[IT-SecNots] [MediaWiki-announce] Security and maintenance release: 1.39.15 / 1.43.5 / 1.44.2

[Sam Reed <reedy AT wikimedia.org>]

I would like to announce the release of MediaWiki 1.39.15, 1.43.5 and 1.44.2

This release primarily serves as a security and maintenance release for
these branches.

REL1_39 had an issue with the VisualEditor extension backports.
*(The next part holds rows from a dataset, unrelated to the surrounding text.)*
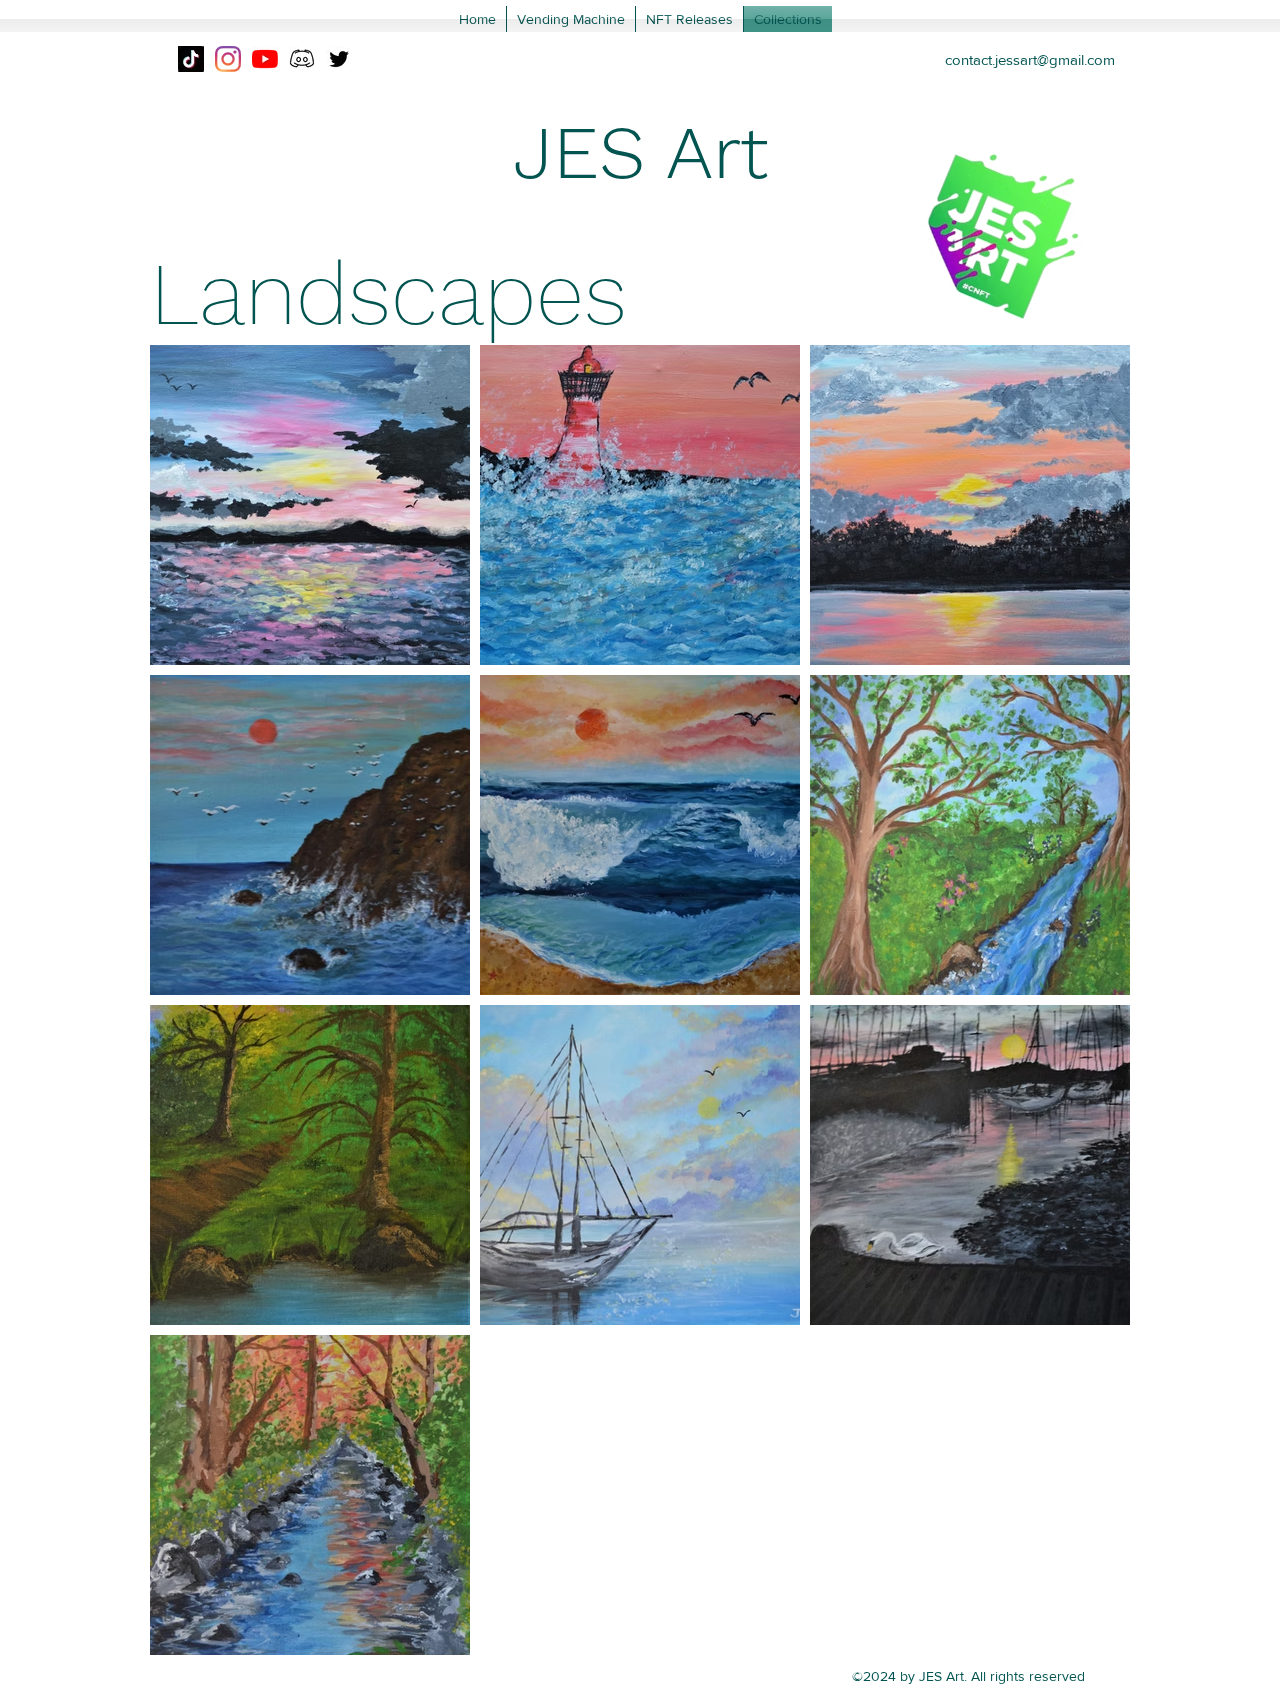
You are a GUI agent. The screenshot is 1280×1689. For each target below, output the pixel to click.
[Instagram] (228, 59)
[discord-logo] (302, 59)
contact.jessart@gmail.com (1030, 59)
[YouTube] (265, 59)
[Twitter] (339, 59)
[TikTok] (191, 59)
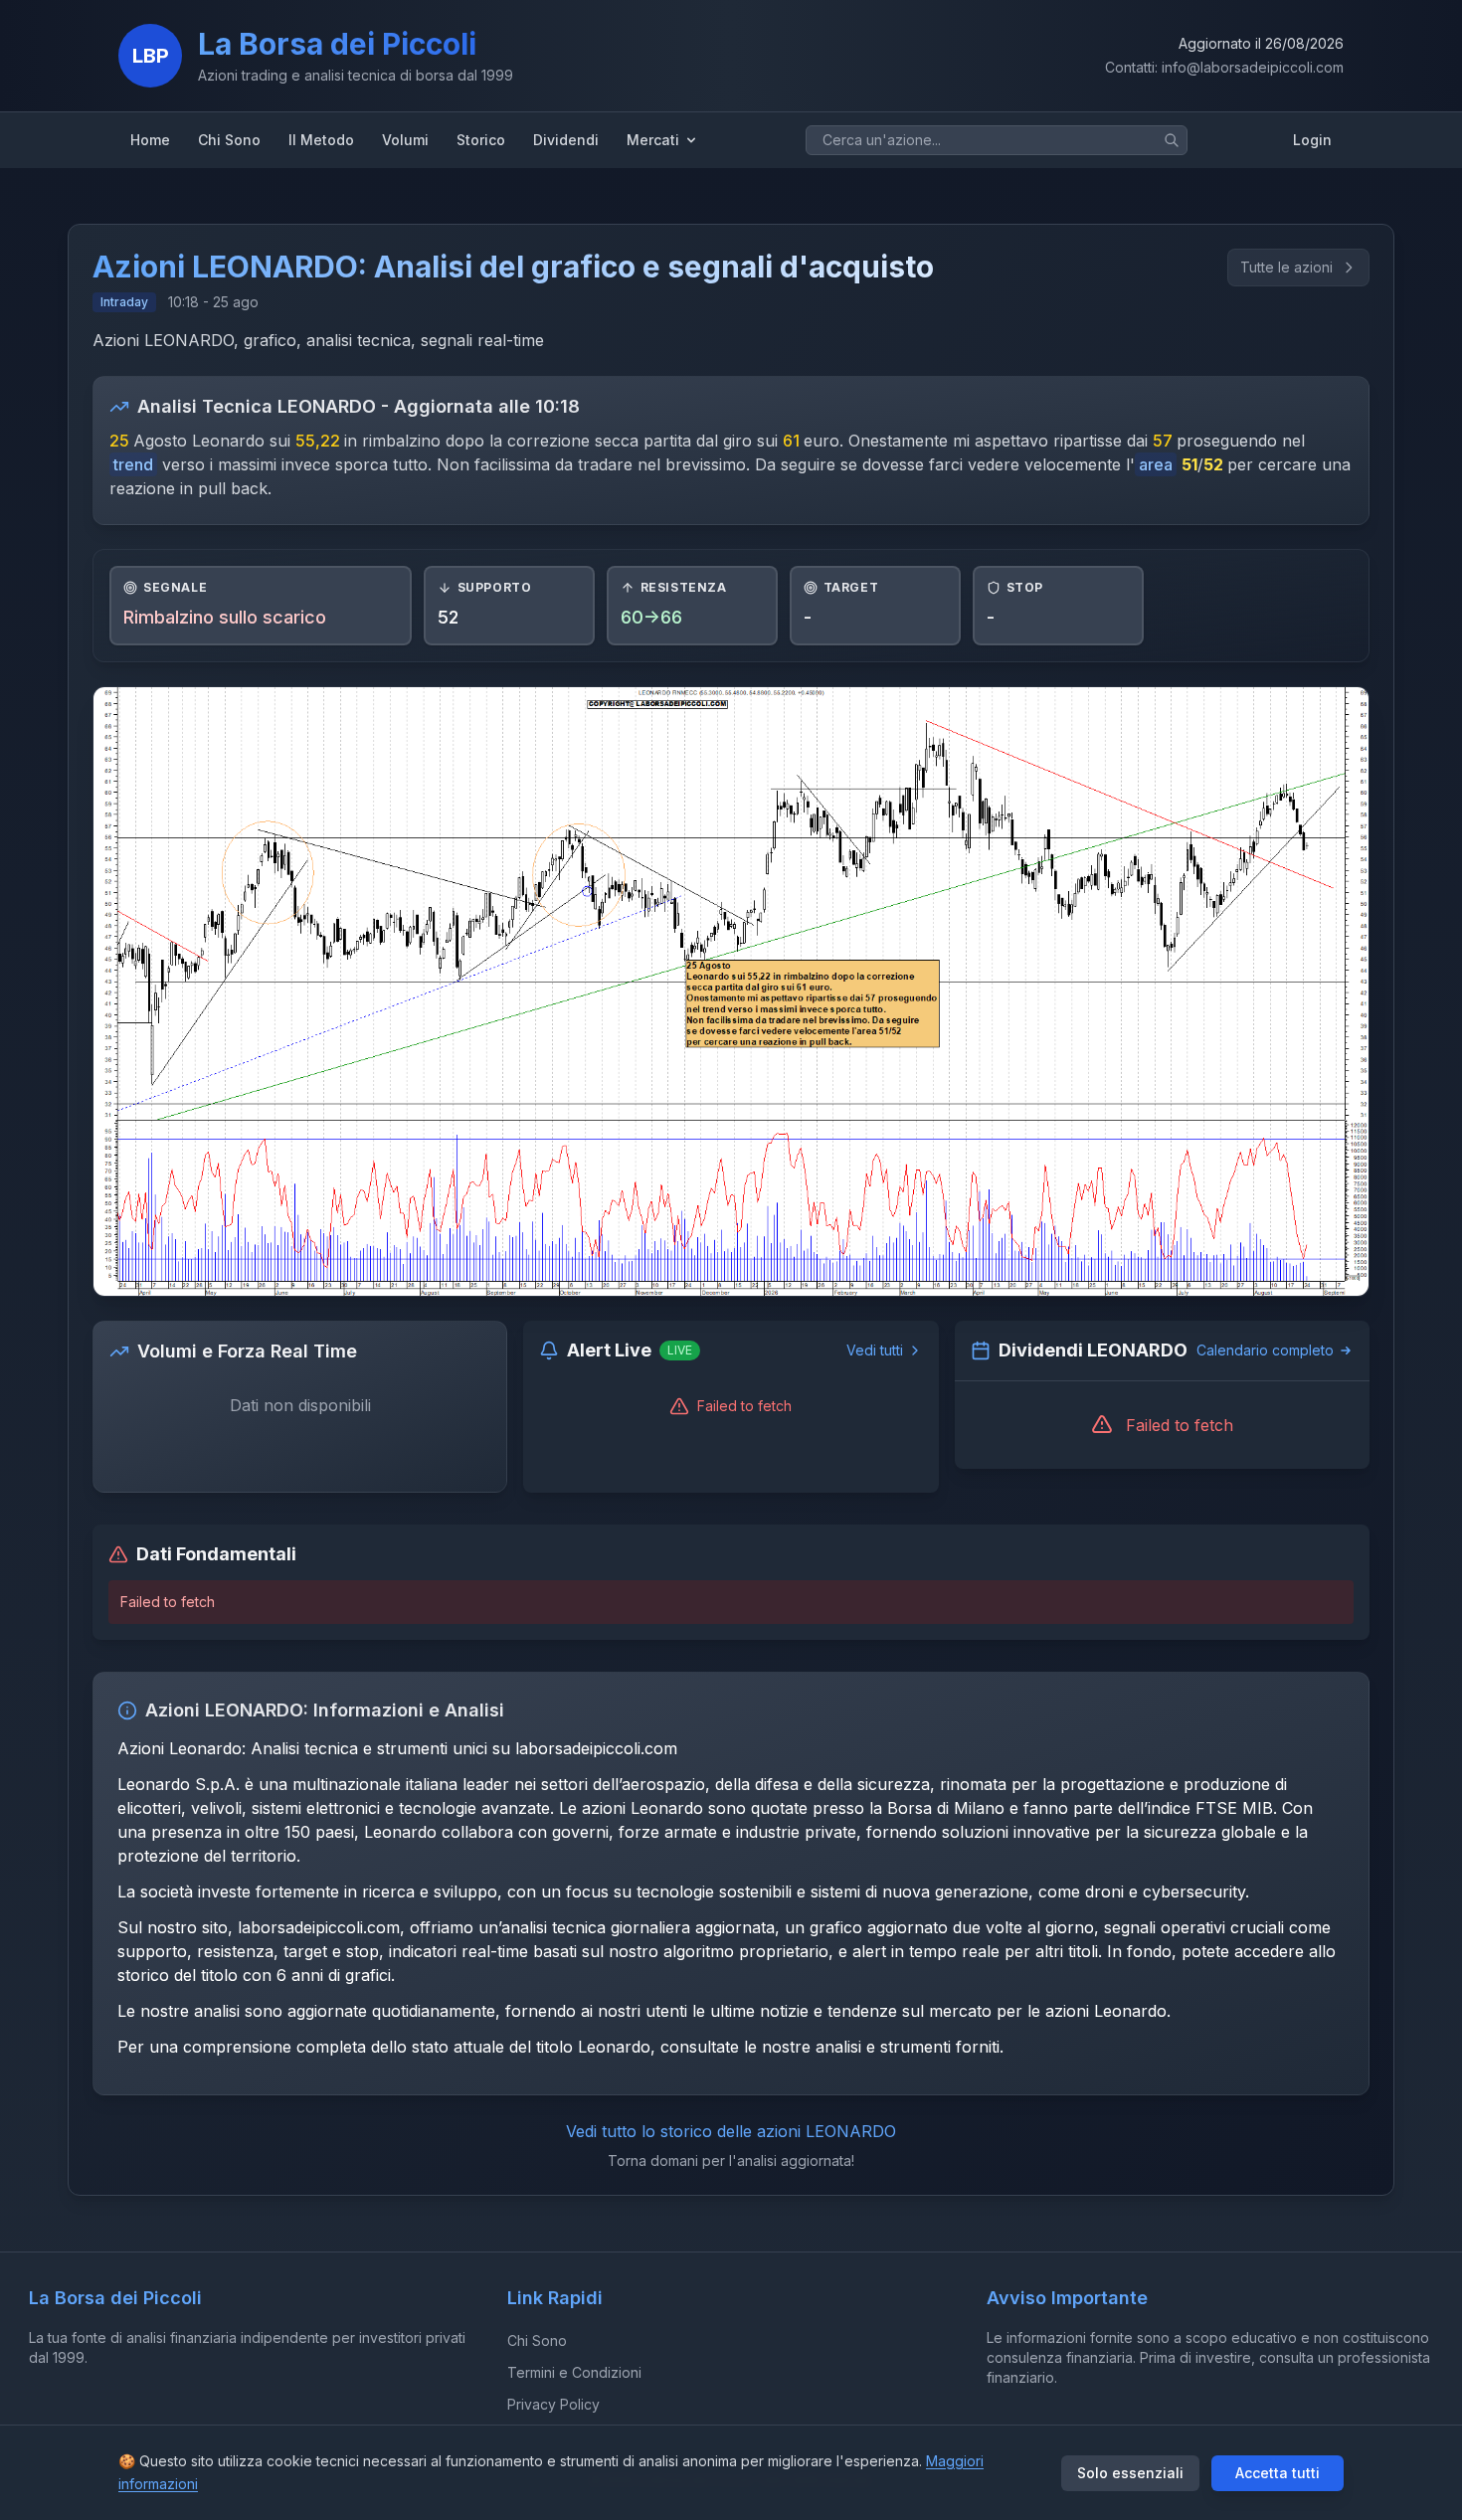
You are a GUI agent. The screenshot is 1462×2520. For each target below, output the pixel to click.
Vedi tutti (874, 1350)
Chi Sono (537, 2340)
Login (1312, 139)
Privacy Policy (553, 2404)
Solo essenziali (1130, 2472)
REL1_43 had missing backports for the DiscussionTools and Thanks extensions
from.

REL1_44 also had an issue with a backport for a CheckUser extension patch.
This has been corrected in 1.44.2, but this unfortunately made another low
severity XSS apparent in MediaWiki core which affects all release branches.
This is tracked at T406322 under CVE-2025-11261.

Some other changes may be included in these patches based on what has been
merged to those branches in the meantime.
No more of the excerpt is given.